Wouldn’t it be great to have proof that the Spirit is working in our lives? Where’s the evidence of the Spirit producing “life and peace” in me, for instance, when I still get to thinking I’m not doing enough for God, I’m not praying enough to get results, I’m not in tune with God’s will, and I’m not doing my part properly? I can’t help but wonder “Where is the evidence of the supernatural in my life when my thinking is still so stuck on the natural plane?” I feel like one of the audience in the church at Corinth when Paul wrote in 1 Corinthians 3:1 – “I could not address you as spiritual but as worldly.”
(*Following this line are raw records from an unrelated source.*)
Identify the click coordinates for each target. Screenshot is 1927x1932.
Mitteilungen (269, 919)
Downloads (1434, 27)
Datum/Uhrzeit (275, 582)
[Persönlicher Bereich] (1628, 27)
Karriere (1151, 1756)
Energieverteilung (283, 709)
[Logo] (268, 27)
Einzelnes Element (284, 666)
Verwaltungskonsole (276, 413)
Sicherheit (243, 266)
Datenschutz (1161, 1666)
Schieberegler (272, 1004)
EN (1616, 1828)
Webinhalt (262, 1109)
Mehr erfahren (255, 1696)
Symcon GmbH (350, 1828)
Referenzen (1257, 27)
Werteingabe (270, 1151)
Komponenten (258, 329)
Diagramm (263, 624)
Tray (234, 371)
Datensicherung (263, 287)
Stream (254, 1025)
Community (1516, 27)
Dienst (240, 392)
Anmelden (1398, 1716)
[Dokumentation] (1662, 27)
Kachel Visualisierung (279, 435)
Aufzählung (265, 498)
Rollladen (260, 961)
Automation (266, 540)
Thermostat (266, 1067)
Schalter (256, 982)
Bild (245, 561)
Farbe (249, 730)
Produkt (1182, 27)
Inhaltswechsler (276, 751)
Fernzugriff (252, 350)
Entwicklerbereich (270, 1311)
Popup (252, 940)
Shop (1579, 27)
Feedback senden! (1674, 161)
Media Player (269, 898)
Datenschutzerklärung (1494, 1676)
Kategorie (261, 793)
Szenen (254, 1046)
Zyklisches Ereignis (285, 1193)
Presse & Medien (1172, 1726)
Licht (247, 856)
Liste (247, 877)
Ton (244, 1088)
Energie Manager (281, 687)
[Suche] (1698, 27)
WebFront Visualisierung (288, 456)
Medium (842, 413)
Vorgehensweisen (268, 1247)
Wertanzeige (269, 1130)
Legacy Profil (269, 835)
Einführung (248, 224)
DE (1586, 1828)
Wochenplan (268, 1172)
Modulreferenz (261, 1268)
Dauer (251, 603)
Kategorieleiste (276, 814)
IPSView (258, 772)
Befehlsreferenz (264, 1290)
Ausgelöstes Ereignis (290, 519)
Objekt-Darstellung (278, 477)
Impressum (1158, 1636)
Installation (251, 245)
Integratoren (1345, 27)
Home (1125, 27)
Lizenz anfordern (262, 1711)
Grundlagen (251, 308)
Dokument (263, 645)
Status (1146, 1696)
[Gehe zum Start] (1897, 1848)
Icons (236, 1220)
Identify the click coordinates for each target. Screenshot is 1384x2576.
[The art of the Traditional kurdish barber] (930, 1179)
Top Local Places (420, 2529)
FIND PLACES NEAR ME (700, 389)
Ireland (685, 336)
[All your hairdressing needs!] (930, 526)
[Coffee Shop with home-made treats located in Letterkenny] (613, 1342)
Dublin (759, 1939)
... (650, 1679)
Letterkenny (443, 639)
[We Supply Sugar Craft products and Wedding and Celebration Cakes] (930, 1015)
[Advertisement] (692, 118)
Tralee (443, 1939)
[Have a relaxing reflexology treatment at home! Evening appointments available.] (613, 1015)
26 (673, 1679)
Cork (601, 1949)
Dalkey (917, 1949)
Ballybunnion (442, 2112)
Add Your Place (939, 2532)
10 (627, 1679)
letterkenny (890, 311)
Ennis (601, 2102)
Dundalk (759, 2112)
But there’s one obvious proof the Spirit is at work in us: it’s hope. Despite everything we have hope. And what makes that so clearly the work of the Spirit is – there’s no logical reason for hope. How can anyone have hope living in this world? It’s awful, and it only threatens to get worse as the population increases, the Earth’s resources cannot keep up with demand, climate change causes havoc, politicians dither, and greed rules. Our world is exactly as Paul described it: “subject to frustration” and “in bondage to decay,” and no one has come up with a solution that everyone agrees with or is willing to commit to.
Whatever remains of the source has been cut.